I am wondering what if there are several conditions (e.g., switch), how can we implement those actual instructions because the bit mask cannot work at that case. How to determine which result from ALU is valid?

nnx

@yeq: I am a little confused as to how the compiler would know to optimize those instructions out. I think I understand how that would work if it was an if statement in which the clause is always true or always false (ex. abs(x) < 0). However, for clauses in which it depends on the input, how does that work? Ex. input: graph; If statement: number of neighbors of a vertex > number of vertices / 2.

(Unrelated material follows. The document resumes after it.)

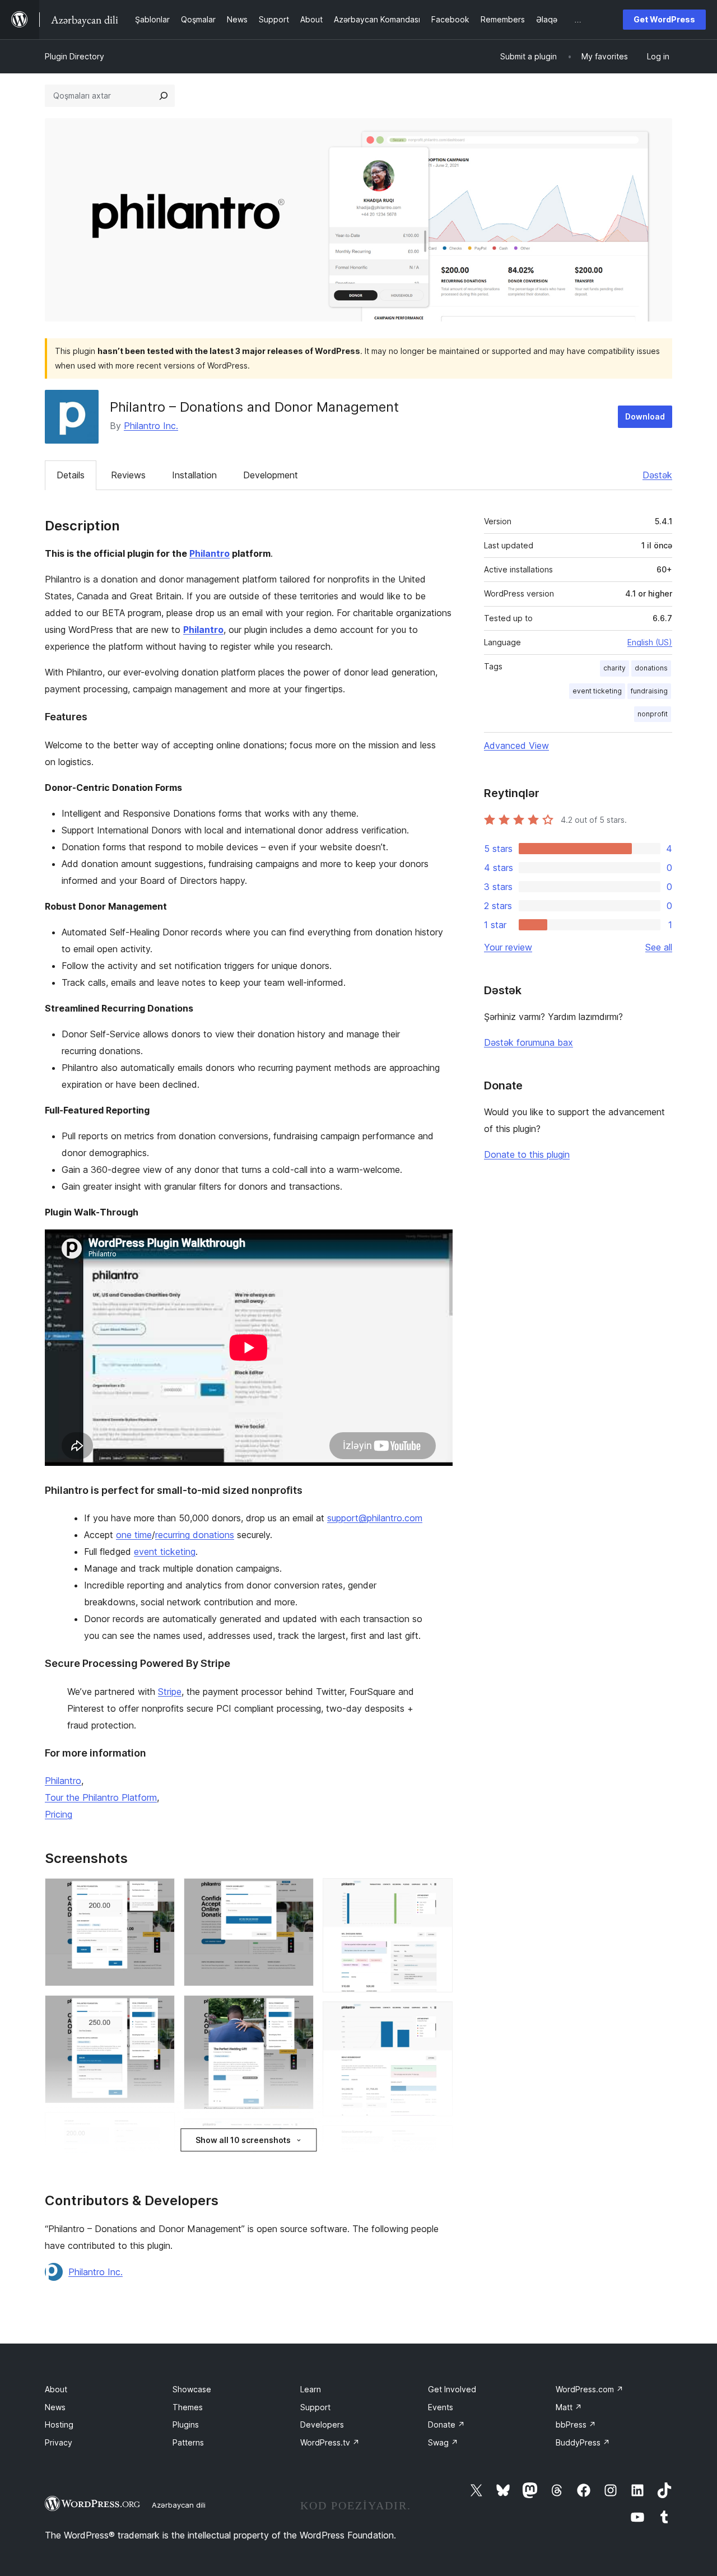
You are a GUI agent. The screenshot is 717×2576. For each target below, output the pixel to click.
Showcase (192, 2389)
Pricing (58, 1814)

Is there some way to notify the processor that all iterations are running the if instead of the else loop (in case the else loop is the time consuming loop)?

anon

@nnx I don't think so, because if you consider the next slide where we created the worst-case example, the program needs to execute/ wait for all branches to finish running.

ask

@Vincent I think one possible way to implement the instructions in the case of a switch statement would be to visualize the switch statement as an else-if ladder and have one bit mask for each of the cases you want to switch on.

aabhagwa

@nnx: I think you're right, the compiler won't always be able to statically optimize away conditional branches. If all the conditional branches happen to evaluate to 'true', I think the runtime/processor will check for this and skip the else-branch (I remember Prof Kayvon saying in class that SIMD processors usually have an instruction to check if a vector is all-ones or all-zeroes).

nishadg

Translating these independent loop iterations into vector instructions, as done here as well as in our first assignment, reminds me of using Matlab and optimizing to take advantage of large scale vector/matrix operations to manipulate data.